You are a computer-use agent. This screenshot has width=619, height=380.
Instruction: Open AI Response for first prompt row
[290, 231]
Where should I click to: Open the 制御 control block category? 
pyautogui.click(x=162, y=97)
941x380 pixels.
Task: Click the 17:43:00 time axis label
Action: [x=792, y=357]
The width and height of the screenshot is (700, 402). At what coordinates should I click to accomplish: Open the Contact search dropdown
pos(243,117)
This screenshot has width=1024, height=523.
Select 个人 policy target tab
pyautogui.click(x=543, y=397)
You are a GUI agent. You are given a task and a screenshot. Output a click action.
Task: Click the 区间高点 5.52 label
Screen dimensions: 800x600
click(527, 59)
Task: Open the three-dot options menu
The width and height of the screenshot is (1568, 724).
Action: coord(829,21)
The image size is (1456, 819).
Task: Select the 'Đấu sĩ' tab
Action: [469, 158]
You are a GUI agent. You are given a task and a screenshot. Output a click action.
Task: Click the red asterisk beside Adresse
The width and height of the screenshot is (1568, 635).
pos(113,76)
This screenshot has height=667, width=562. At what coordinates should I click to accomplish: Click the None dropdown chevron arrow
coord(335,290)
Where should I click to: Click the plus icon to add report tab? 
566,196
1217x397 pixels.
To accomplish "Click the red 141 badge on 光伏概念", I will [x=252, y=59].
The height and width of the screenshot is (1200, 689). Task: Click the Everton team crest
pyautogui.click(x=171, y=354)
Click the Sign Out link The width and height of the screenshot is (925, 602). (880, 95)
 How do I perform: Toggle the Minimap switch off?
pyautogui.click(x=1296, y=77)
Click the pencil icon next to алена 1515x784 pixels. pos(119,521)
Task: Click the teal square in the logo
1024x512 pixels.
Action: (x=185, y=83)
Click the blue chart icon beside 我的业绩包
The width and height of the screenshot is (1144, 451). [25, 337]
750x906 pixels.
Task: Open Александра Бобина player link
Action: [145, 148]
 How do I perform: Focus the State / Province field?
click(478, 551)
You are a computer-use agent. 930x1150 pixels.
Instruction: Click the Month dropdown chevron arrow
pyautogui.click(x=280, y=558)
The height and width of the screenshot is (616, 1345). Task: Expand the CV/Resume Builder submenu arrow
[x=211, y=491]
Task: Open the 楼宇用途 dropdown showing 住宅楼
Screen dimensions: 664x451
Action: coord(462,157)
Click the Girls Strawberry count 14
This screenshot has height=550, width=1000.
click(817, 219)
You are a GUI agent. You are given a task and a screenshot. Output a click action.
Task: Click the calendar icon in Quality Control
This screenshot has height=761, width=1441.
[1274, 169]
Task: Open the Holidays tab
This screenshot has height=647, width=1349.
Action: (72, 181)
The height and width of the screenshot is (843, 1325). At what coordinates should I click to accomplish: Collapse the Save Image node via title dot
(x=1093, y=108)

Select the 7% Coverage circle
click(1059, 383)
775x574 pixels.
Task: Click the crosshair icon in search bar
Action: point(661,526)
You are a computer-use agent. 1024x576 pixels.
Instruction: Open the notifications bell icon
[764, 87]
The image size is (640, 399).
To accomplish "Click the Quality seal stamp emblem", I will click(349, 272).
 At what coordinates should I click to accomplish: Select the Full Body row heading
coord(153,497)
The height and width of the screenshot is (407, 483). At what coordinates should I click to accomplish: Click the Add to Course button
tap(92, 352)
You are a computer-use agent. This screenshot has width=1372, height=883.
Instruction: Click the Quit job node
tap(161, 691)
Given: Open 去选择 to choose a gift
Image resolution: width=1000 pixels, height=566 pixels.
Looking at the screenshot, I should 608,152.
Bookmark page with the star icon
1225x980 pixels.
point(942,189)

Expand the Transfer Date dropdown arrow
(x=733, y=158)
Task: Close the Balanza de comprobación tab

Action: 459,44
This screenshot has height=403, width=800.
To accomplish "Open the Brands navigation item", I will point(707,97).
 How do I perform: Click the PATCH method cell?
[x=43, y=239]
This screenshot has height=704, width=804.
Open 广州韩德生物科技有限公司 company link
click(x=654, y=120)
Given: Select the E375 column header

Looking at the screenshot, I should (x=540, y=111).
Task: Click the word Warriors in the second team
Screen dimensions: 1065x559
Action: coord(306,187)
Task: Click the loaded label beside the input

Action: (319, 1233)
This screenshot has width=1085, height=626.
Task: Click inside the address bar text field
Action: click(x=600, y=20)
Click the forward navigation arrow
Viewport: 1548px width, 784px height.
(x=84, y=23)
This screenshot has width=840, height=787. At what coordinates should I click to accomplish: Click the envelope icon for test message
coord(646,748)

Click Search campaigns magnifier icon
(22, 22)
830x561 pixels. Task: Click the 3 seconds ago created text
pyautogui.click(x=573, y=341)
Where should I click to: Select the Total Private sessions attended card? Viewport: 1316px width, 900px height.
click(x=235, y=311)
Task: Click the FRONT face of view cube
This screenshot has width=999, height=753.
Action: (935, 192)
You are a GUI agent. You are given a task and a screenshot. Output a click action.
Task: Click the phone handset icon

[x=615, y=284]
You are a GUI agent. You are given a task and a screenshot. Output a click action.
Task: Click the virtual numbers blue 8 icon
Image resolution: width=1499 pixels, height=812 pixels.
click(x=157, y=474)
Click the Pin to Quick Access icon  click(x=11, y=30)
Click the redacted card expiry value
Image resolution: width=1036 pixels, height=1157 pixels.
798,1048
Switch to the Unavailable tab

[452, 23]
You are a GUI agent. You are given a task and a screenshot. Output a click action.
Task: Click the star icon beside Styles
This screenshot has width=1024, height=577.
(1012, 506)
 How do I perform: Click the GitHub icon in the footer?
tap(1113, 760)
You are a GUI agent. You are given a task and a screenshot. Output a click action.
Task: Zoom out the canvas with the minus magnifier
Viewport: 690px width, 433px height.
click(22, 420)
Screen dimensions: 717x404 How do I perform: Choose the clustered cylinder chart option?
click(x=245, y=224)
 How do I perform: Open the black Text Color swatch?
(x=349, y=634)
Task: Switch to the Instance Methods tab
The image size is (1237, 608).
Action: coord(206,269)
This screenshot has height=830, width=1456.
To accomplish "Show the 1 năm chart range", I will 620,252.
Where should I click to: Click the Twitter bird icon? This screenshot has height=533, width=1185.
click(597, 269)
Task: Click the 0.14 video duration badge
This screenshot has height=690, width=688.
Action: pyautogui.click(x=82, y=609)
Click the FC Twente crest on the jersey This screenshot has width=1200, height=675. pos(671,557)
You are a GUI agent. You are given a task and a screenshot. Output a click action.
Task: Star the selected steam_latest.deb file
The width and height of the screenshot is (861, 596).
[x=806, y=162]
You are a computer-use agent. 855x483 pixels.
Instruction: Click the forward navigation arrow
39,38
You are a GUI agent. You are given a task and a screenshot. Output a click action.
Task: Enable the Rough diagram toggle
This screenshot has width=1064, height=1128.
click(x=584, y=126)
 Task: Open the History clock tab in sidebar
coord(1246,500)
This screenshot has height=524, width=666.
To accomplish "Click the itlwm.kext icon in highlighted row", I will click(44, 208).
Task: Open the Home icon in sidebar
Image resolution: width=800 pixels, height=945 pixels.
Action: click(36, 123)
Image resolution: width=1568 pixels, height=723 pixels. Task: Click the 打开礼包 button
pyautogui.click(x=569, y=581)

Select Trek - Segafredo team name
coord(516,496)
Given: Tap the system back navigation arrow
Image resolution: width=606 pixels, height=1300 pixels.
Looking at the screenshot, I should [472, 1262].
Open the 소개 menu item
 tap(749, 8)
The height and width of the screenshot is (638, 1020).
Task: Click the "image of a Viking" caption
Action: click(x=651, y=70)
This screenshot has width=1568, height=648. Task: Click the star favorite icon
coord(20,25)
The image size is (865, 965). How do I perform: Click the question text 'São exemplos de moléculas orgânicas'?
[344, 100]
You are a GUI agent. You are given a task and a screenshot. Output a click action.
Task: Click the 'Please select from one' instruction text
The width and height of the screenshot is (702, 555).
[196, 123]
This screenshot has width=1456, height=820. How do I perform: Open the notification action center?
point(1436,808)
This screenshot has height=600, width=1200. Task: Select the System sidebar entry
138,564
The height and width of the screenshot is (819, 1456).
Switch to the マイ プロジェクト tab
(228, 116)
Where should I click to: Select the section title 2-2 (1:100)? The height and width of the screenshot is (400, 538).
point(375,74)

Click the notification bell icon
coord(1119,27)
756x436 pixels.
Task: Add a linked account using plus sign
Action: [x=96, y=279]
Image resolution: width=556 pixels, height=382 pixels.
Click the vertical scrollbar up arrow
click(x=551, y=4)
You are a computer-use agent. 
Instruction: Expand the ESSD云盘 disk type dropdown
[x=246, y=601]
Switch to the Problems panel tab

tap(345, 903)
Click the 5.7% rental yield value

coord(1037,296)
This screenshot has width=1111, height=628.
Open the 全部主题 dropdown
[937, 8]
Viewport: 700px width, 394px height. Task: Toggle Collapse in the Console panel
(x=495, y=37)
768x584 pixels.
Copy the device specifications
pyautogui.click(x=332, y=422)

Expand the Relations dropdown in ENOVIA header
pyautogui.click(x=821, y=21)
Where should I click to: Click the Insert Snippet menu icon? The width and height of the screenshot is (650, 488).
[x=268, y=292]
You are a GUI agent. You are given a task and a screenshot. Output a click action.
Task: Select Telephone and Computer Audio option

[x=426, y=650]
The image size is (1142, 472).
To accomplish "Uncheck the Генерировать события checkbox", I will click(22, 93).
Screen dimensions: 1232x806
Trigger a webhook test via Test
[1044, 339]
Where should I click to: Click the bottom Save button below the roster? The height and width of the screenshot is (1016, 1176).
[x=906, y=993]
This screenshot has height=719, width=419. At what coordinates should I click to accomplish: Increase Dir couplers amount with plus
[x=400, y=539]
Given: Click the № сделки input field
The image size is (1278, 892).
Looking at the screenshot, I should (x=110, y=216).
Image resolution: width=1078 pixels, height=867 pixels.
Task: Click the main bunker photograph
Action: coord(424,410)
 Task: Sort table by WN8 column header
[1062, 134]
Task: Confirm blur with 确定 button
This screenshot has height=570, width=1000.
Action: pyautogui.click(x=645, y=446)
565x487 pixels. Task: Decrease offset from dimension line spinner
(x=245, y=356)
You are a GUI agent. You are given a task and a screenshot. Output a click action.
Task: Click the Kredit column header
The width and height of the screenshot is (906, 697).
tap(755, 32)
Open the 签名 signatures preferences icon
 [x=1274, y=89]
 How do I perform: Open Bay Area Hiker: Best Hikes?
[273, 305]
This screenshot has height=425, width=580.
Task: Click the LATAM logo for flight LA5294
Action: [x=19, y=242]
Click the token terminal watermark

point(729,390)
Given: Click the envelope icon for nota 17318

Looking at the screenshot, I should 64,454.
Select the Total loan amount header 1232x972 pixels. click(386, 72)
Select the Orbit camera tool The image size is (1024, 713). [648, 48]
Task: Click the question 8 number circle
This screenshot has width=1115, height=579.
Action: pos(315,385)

++++++++++

## Task requirements
From the entries, count the lines that hold the string "badge". Nothing but the number is needed.

## Response to the task
2